Dans la formation professionnelle, des disparités perdurent

Menée sur un échantillon de 1 300 personnes, l’étude révèle qu’il existe de fortes disparités en ce qui concerne l’accès à la formation professionnelle. Les chiffres varient en fonction de :

  • la catégorie sociale des répondants : 67 % des cadres et des professions intermédiaires ont déjà suivi une ou plusieurs formation contre 64 % pour les ouvriers,
  • la taille de l’entreprise : 63 % des salariés des ETI ou des grandes entreprises en ont déjà profité contre 58 % en TPE et 50 % en PME.

Pourquoi ces différences ? 61 % des répondants n’ayant pas bénéficié de la formation professionnelle affirment que cet état de fait est lié à une absence de démarche. L’implication de l’employeur est cité comme facteur d’accès à la formation. 47 % des sondés ayant suivi une formations l’ont réalisé sur propositions de l’employeur.

Au regard des attentes des salariés formés, la formation professionnelle fait face à un bilan partagé :

  • 48 % des sondés affirment qu’elle ne répond pas à leur attentes,
  • 44 % la jugent « à la hauteur » de leurs attentes.

L’information sur le formation, un défi majeur

Si 8 Français sur 10 ont une bonne image de la formation professionnelle, et notamment les jeunes (89 %), c’est avant tout parce qu’elle est perçue comme « utile » par 50 % des répondants et importante dans le cadre d’un parcours professionnel pour 92 % (évolutions, reconversions, retour à l’emploi…). Notons également qu’il s’agit d’un élément qui témoigne de l’importance des compétences dans un monde où les carrières sont de moins en moins linéaires.
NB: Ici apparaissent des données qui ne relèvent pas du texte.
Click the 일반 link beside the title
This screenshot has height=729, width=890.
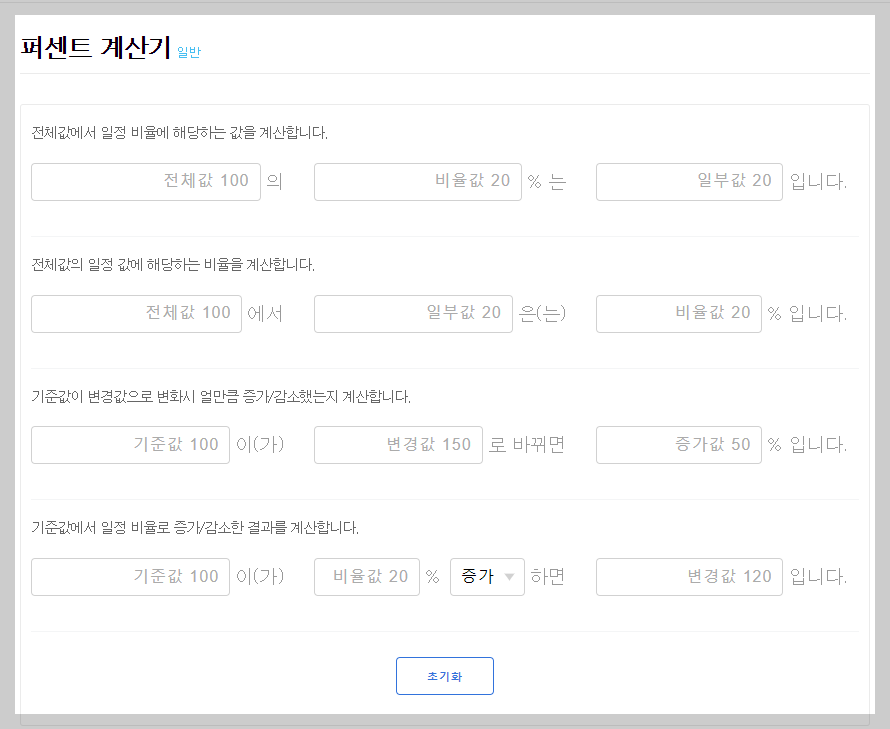(x=188, y=51)
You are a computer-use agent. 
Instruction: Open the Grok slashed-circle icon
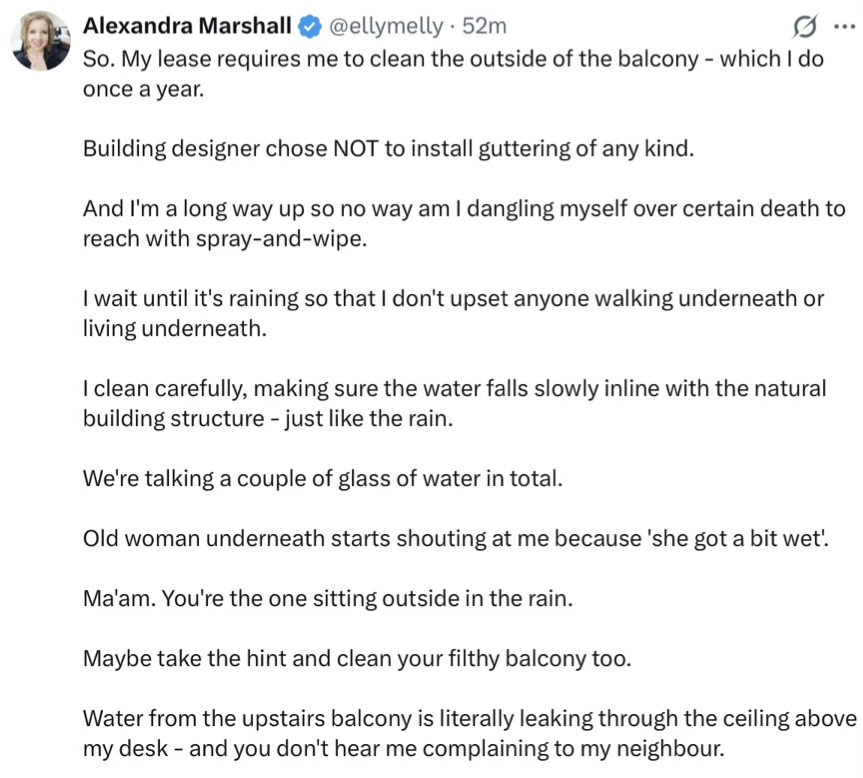point(804,26)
Une question subsiste toutefois : les Français sont-ils bien informés sur la formation professionnelle ?

57 % des répondants affirment être mal informés mais les témoignages diffèrent en fonction des dispositifs : le bilan de compétence est assez connu, tout comme la validation des acquis par l’expérience et le compte personnel de formation (de 75 à 88 %) mais 35 à 52 % des sondés ne savent pas précisément de quoi il s’agit… et cela varie, encore une fois, en fonction des catégories sociaux professionnelles.
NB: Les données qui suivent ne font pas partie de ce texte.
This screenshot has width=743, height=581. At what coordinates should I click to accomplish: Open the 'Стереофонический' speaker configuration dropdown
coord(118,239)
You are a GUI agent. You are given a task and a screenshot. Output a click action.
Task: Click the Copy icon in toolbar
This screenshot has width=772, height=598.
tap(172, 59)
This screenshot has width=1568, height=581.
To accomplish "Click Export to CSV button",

Et la réforme dans tout ça ?

Pour les répondants, les entreprises et les branches professionnelles doivent définir le contenu des formations. Les sondés s’accordent sur le fait que la formation professionnelle ne peut pas être tenue dans les mains d’un seul acteur.
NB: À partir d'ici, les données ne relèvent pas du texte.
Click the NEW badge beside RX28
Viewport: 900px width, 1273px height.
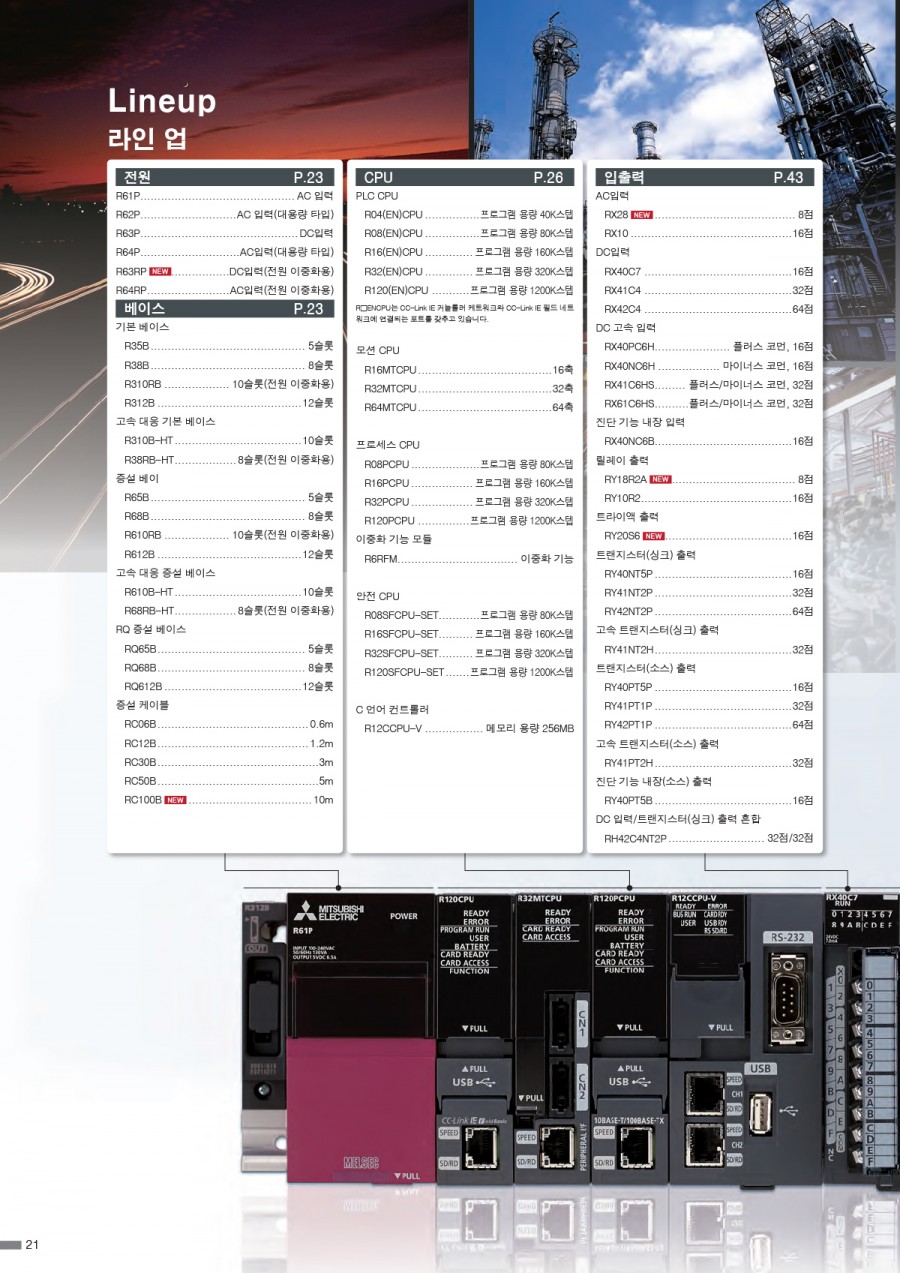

Par ailleurs, 60 % des sondés estiment que les moyens alloués à la formation professionnelle doivent pouvoir permettre à tous les Français d’en bénéficier mais 39 % estiment également que la priorité doit être donnée aux demandeurs d’emploi et aux salariés précaires.

Ainsi, ce sondage plutôt optimistes sur la formation professionnelle permet de constater que des améliorations du système sont attendues. Les partenaires sociaux devraient parvenir, mercredi 21 février, à un compromis sur la réforme de la formation professionnelle.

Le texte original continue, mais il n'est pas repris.